Finding and Deleting Duplicates in Excel
Sometimes when working with large excel spreadsheets, you run into the problem of duplicates, and it helps to be able to find them and delete them without having to manually go through the spreadsheet. If you have two or more columns of data, and you need to find and delete the duplicates, this is one way to do it. Say you have all your data in columns A and B:
- Create a column that concatenates the information in A and B. You can either use the “CONCATENATE” function or use the ampersand (&) by entering the formula A1&B1 to cell C1. Remember, as with all formulae, you have to use the = sign before the formula, thus =A1&B1.

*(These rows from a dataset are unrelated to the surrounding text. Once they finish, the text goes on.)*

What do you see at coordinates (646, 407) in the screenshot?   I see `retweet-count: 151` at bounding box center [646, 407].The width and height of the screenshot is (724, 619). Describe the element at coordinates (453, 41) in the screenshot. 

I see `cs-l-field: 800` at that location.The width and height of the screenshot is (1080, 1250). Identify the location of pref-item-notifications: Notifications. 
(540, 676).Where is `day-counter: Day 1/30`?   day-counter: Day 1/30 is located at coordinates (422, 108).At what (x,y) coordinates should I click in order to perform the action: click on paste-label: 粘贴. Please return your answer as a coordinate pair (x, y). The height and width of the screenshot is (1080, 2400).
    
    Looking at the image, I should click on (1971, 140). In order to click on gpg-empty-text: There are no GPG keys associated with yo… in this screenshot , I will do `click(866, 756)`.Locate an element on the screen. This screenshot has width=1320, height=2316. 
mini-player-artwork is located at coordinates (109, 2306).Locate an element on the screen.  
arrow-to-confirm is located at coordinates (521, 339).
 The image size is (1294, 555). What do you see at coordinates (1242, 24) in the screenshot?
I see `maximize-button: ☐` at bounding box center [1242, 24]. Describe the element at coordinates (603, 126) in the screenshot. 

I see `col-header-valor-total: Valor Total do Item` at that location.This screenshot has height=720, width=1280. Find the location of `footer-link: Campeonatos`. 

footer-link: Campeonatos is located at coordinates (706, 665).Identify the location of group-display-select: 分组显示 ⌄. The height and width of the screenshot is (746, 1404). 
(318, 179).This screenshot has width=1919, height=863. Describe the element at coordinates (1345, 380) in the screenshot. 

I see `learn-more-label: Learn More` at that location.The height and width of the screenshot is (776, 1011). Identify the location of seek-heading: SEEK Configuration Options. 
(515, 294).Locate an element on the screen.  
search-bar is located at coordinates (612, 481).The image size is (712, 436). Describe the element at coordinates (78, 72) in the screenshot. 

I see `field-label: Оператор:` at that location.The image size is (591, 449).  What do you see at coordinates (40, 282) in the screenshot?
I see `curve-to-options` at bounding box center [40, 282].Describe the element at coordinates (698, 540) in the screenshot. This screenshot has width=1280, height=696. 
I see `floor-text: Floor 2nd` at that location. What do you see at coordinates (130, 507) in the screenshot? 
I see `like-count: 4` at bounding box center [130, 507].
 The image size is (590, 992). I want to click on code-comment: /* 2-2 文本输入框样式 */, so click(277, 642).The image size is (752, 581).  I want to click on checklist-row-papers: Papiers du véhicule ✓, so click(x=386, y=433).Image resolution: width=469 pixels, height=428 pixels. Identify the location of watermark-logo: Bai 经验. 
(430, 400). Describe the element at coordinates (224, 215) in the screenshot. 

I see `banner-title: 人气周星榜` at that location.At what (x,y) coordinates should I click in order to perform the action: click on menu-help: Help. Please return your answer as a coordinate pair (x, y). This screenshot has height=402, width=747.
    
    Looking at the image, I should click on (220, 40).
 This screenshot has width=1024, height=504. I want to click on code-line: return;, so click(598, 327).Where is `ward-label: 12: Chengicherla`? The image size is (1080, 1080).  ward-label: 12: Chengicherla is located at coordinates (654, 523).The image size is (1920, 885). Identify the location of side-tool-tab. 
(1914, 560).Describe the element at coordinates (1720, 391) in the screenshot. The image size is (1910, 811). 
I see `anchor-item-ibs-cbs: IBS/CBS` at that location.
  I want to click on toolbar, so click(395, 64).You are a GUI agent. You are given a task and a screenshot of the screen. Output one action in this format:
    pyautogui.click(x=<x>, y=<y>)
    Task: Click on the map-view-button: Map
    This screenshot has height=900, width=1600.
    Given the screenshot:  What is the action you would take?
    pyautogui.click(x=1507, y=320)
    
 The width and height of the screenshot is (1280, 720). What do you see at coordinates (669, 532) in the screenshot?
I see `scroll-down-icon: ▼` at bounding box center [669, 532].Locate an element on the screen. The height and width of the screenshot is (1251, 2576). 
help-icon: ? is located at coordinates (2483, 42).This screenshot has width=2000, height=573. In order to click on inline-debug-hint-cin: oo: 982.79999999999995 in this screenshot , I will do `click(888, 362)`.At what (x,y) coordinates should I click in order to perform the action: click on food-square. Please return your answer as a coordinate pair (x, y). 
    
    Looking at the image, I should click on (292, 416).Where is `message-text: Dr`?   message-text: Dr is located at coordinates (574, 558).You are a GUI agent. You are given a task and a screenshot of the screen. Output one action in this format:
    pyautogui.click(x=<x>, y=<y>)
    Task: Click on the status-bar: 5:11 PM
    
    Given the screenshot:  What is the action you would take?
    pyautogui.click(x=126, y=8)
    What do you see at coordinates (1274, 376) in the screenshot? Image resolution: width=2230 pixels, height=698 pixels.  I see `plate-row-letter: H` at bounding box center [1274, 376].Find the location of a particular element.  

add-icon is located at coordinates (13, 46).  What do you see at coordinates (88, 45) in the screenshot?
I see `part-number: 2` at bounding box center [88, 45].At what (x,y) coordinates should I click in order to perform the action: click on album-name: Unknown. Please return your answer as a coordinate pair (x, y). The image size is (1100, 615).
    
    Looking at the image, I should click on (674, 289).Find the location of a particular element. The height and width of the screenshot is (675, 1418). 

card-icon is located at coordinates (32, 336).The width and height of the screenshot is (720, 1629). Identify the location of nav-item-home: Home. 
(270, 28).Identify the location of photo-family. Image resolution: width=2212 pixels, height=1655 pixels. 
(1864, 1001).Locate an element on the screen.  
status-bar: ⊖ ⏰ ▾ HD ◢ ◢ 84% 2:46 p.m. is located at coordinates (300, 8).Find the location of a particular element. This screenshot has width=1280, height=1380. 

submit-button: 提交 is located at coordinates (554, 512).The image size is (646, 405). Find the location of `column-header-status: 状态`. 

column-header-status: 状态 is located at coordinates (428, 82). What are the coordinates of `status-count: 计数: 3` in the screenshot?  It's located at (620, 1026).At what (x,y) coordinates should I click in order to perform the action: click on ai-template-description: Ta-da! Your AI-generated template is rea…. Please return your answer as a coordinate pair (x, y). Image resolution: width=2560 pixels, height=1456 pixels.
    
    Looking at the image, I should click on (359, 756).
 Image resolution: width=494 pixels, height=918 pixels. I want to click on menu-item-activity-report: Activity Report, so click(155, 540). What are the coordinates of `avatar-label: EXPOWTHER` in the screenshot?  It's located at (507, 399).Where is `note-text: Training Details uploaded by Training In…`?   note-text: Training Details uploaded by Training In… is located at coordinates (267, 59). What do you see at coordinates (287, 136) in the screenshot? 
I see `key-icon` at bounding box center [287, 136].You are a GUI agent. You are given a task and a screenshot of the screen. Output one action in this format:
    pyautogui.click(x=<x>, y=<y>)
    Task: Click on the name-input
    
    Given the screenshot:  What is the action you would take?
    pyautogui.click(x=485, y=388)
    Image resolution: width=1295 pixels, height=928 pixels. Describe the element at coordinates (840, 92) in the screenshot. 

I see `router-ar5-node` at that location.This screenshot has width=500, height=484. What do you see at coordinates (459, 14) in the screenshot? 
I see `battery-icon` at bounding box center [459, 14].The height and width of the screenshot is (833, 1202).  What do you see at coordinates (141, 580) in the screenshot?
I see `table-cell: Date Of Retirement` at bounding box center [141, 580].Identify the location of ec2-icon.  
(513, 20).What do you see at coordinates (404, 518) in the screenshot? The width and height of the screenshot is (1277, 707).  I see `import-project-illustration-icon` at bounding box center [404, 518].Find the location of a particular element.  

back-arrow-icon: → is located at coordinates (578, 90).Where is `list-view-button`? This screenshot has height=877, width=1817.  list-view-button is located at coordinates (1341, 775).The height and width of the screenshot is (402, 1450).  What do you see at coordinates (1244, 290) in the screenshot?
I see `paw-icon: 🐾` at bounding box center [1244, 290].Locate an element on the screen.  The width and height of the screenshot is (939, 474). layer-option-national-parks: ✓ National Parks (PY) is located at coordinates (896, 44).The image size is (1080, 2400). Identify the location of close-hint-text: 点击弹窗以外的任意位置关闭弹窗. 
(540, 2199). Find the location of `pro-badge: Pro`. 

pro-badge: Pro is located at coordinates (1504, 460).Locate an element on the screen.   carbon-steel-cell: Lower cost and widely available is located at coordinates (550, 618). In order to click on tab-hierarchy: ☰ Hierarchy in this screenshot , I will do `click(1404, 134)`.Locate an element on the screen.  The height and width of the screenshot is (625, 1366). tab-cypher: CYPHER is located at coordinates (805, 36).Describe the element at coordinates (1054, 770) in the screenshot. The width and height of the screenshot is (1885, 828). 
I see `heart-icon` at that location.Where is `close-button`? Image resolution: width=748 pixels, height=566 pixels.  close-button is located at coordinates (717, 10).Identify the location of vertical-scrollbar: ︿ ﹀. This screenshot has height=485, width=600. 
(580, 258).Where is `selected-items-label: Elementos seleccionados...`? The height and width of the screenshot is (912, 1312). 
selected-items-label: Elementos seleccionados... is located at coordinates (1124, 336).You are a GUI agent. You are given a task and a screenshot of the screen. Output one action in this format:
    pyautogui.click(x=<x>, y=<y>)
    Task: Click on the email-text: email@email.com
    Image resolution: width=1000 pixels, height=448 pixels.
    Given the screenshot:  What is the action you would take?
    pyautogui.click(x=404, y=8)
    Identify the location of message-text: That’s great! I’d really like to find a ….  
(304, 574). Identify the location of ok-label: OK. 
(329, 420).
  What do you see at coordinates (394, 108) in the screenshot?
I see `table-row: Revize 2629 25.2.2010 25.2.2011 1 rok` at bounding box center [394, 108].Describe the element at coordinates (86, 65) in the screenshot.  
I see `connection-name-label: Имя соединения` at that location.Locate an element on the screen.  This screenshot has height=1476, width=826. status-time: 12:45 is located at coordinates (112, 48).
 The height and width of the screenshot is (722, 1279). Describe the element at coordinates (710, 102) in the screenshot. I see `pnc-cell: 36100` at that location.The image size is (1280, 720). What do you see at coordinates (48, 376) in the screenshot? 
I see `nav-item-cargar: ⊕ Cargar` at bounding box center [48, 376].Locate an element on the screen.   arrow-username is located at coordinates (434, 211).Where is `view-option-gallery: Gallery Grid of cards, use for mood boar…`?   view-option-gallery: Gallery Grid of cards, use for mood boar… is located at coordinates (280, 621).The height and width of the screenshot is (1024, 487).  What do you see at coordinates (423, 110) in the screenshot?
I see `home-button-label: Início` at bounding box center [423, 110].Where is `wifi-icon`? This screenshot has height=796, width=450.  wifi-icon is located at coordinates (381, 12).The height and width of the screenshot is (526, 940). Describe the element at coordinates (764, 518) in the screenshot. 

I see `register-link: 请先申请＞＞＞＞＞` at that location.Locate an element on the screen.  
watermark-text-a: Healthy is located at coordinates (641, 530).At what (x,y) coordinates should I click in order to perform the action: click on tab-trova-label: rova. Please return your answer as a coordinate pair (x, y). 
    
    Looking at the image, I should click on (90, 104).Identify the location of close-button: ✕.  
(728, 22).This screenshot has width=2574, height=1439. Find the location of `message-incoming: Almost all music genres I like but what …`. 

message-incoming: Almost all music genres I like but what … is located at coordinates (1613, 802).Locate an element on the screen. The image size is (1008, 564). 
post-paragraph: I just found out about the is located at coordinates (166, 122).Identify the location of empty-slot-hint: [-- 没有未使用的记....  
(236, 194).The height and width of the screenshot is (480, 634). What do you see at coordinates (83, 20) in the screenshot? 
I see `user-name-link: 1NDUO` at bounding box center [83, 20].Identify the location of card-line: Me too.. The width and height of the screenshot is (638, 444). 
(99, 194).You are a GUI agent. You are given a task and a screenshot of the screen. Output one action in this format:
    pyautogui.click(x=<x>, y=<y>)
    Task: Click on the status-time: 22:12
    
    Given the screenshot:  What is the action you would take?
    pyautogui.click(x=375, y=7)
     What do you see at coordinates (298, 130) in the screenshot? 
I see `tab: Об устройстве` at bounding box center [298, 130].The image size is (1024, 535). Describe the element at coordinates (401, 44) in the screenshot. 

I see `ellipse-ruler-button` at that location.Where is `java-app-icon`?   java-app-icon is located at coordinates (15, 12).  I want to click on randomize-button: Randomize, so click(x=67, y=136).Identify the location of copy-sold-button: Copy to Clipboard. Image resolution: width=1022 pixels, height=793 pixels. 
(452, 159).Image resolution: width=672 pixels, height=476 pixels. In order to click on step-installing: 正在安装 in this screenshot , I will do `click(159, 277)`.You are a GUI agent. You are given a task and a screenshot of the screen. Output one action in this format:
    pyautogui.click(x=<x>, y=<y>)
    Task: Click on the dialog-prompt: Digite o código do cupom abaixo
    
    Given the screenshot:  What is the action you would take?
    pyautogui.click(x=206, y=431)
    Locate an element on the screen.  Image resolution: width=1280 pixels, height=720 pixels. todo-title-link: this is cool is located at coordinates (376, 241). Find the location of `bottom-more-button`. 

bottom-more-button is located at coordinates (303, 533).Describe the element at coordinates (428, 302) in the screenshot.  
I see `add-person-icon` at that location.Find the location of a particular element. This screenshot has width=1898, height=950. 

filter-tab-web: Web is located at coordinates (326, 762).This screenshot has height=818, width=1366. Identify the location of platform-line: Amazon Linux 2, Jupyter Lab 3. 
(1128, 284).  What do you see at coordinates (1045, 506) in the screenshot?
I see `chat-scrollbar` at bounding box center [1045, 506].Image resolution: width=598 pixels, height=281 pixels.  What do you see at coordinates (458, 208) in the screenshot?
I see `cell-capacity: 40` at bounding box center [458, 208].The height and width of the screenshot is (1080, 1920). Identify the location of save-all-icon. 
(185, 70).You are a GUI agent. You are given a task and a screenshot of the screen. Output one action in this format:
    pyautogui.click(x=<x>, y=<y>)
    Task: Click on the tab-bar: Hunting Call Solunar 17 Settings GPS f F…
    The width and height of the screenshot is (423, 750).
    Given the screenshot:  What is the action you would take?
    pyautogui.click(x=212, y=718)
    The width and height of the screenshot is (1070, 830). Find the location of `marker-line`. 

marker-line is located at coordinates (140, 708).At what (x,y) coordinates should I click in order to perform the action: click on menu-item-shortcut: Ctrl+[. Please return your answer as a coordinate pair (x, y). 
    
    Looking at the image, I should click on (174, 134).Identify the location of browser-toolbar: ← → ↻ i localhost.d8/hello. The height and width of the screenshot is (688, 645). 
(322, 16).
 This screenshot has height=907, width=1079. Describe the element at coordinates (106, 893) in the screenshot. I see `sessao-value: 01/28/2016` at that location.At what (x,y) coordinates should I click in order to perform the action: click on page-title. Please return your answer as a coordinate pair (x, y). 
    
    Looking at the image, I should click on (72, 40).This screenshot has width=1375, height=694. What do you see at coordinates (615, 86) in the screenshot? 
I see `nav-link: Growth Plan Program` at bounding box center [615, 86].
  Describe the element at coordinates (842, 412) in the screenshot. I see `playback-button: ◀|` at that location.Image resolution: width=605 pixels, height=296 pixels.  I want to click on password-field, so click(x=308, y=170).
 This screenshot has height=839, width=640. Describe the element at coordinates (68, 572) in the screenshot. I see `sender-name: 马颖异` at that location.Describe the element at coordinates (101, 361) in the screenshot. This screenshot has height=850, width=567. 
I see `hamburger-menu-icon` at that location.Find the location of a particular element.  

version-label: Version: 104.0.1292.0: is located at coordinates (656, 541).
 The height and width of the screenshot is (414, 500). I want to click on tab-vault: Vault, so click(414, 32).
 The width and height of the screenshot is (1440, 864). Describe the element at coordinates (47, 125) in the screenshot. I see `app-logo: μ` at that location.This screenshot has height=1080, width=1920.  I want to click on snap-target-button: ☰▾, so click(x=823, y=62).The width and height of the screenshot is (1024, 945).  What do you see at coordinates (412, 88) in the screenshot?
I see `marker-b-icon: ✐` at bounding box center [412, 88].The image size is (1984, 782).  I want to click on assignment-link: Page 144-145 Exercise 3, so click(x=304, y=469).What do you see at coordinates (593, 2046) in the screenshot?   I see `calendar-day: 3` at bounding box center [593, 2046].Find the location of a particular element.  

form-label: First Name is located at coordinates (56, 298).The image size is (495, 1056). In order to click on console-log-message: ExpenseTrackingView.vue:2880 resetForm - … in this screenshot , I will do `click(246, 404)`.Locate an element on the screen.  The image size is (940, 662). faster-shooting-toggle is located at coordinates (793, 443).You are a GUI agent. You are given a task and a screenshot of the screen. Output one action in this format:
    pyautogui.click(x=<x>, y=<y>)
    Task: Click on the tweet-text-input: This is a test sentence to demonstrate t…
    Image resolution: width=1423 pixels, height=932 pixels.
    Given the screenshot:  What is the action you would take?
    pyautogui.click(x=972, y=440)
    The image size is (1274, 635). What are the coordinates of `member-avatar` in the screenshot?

- Copy and paste the formula down the column to the end of your data. For example, if your data runs from rows 1 to 120, copy and paste your data down to cell C120. An easy way to do this is, in Windows, select from the cell where your formula is to the last cell, and press Ctrl+D, or Edit -> Fill Down. For a mac, I’m not sure there’s a short-cut, except using Edit -> Fill Down.
- The next step is to find and mark the duplicate entries. Go to column D, and in the first cell enter the formula enter the formula =IF(COUNTIF($C$1:C1,C1)>1,”Duplicate”,”Unique”
- Copy and paste this formula down the column to the end of your data using the same process as in step 2.
- This column now shows you what rows have duplicates and which have uniques. You now want to delete, or do something else to just the duplicates, so you want to sort your spreadsheet by duplicates and uniques. You can’t do this with your spreadsheet as it is now because of the formula, so copy all the data to a new worksheet, but you only want to paste values, not the formulas, so that you can sort them by column C. Use Edit -> Paste Special -> Values only.
- Sort your spreadsheet using Column C, so that you all the duplicates are at the end of your spreadsheet, and once you delete them, or do whatever you want to with them, you can then delete column C.
This leaves you with only unique entries in your worksheet. You can extend this method to multiple columns for more complex spreadsheets and it should work fine.